Rackmount Workstations from Supermicro are the best in the busines.
NVIDIA A100TM Tensor Core GPUs are used in Supermicro’s highest-performance, fastest-to-market systems. Customized configurations for the new HGXTM A100 8-GPU and HGXTM A100 4-GPU platforms are available from Supermicro. The latest NVIDIA® NVLinkTM and NVIDIA NVSwitchTM technologies enable these systems to perform up to 5 PetaFLOPS in a single 4U system.

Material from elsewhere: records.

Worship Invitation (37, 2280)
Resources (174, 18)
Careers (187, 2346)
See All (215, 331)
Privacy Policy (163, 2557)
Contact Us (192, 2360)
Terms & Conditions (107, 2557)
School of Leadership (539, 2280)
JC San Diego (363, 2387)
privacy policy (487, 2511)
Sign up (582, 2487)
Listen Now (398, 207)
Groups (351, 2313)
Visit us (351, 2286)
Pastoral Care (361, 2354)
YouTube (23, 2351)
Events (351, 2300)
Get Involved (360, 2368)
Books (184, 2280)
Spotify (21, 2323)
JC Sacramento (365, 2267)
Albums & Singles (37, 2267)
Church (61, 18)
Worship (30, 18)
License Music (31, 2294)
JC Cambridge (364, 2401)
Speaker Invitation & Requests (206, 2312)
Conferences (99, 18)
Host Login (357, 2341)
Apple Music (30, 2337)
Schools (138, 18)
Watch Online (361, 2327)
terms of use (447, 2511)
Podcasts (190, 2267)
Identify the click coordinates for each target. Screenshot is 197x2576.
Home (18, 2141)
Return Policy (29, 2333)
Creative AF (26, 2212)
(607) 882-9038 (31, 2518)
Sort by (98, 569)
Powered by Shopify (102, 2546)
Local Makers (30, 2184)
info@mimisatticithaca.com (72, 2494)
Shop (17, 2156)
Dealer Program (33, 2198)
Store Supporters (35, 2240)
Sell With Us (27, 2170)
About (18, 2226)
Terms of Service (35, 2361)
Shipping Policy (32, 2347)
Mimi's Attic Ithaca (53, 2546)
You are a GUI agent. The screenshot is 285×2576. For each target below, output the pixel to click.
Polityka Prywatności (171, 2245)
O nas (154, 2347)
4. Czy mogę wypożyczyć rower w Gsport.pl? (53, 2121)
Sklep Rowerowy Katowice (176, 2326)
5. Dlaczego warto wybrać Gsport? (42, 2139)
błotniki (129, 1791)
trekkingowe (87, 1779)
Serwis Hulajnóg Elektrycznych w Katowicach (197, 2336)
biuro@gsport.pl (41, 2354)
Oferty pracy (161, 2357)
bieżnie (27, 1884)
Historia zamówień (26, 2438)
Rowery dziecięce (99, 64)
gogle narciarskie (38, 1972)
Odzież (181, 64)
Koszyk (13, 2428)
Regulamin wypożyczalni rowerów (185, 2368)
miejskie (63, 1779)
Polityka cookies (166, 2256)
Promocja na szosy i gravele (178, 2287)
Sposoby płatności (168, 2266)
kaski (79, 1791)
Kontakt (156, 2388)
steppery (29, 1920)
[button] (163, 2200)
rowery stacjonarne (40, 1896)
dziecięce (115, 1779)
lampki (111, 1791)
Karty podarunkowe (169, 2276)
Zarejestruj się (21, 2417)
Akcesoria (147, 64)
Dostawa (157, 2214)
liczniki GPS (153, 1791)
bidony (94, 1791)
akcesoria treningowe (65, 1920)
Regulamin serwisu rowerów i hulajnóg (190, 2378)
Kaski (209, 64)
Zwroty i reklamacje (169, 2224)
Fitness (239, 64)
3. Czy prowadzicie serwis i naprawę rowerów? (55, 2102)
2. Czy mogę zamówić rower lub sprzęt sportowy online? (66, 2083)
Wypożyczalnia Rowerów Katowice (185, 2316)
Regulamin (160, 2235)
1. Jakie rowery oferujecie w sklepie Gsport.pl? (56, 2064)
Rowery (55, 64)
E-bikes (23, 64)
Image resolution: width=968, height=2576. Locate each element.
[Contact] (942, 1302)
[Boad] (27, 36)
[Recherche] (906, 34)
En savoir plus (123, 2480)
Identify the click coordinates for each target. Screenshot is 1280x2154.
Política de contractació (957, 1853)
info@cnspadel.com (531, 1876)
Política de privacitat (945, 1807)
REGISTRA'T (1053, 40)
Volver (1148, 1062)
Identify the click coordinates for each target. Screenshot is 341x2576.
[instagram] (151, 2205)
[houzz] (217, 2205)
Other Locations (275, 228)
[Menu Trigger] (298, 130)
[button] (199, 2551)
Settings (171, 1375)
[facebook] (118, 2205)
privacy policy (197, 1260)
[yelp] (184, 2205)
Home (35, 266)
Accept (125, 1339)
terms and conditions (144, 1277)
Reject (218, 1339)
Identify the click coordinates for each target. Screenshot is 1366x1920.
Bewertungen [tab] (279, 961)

4U system with HGX A100 8-GPU HGX A100
It’s ideal for sizeable deep learning exercises and neural network modeling projects. Supermicro’s unique AIOM support for the AIOM support of the new 4U GPU design systems, the NVIDIA HGX A100 8-GPU baseboard, six NVMe U.2 and two NVMe M.2 I/O, 10 PCI-E 4.0 x16 I/O, and NVIDIA NVLink and NVSwitch, GPUDirect RDMA, GPUDirect Storage and NVMe-oF on InfiniBand for 8-GPU communication and data flow between systems.
A system with HGX A100 4-GPUs in a 2U form factor
NVIDIA A100 Tensor Core GPU and the HGX A100 4-GPU baseboards are included in the AS -2124GQ-NART server. Fast CPU-GPU connections and high-speed networking extension cards are supported by PCI-E Gen 4 on this system.